I movimenti per la casa hanno occupato il Palazzo dell’Acqua Marcia, una proprietà di Caltagirone in via Cristoforo Colombo, di fronte alla Regione Lazio. Nei pressi dello stabile, che si trova proprio davanti alla sede della Regione Lazio, gli occupanti hanno creato in breve tempo una vera e propria tendopoli dove promettono di “restare ad oltranza”. Intorno a questo accampamento spontaneo i manifestanti hanno srotolato i propri manifesti. Uno in particolare attacca direttamente al sindaco della città: “L’emergenza abitativa esplode. Marino dove sei?”. Un altro riporta i cinque cerchi Olimpici, con accanto la scritta “basta Giochi sulle nostre vite. Casa subito”. Un chiaro riferimento alla candidatura di Roma ad ospitare i Giochi del 2024. Nel frattempo ancora decine di persone stanno entrando nell’edificio attraverso la scala antincendio.

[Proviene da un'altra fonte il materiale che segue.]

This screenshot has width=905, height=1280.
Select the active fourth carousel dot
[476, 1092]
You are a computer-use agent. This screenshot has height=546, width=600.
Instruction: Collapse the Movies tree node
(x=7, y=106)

“Abbiamo ripreso con le iniziative perché la situazione a Roma è diventata insostenibile, tra emergenza abitativa, sfratti e sgomberi – spiegano dai movimenti, che denunciano anche la mancata applicazione della delibera regionale sull’emergenza abitativa approvata alla fine del 2013. “È stata una delibera strappata dai movimenti con lo tsunami tour, dovrebbe trovare soluzione all’emergenza in maniera immediata. Ma è ferma”, spiegano. Un’azione è stata fatta anche al cosiddetto “Bidet”, un albergo abbandonato tra la Colombo e via Costantino, dove è stato esposto uno striscione.
“Giornata di azione della lotta per la casa a Roma. Occupato un palazzo di fronte alla Regione Lazio via c. Colombo”, si legge sull’account @CoordLottaCasa. Ed ancora: “La lotta per la casa di nuovo in movimento. Basta palazzi vuoti, le case ci stanno ma ce le danno! #nopianocasa #stopsgomberi”, postato da @progettodegage. “Movimenti anche al bidet di Caltagirone. Stop speculazione, requisizione! #stopsfratti #nopianocasa – cinguettando i Blocchi @bpm roma – Movimenti a Roma riprendono l’iniziativa contro il #pianocasa. Troppe case vuote, troppa gente senza casa! #stopsfratti #stopsgomberi”.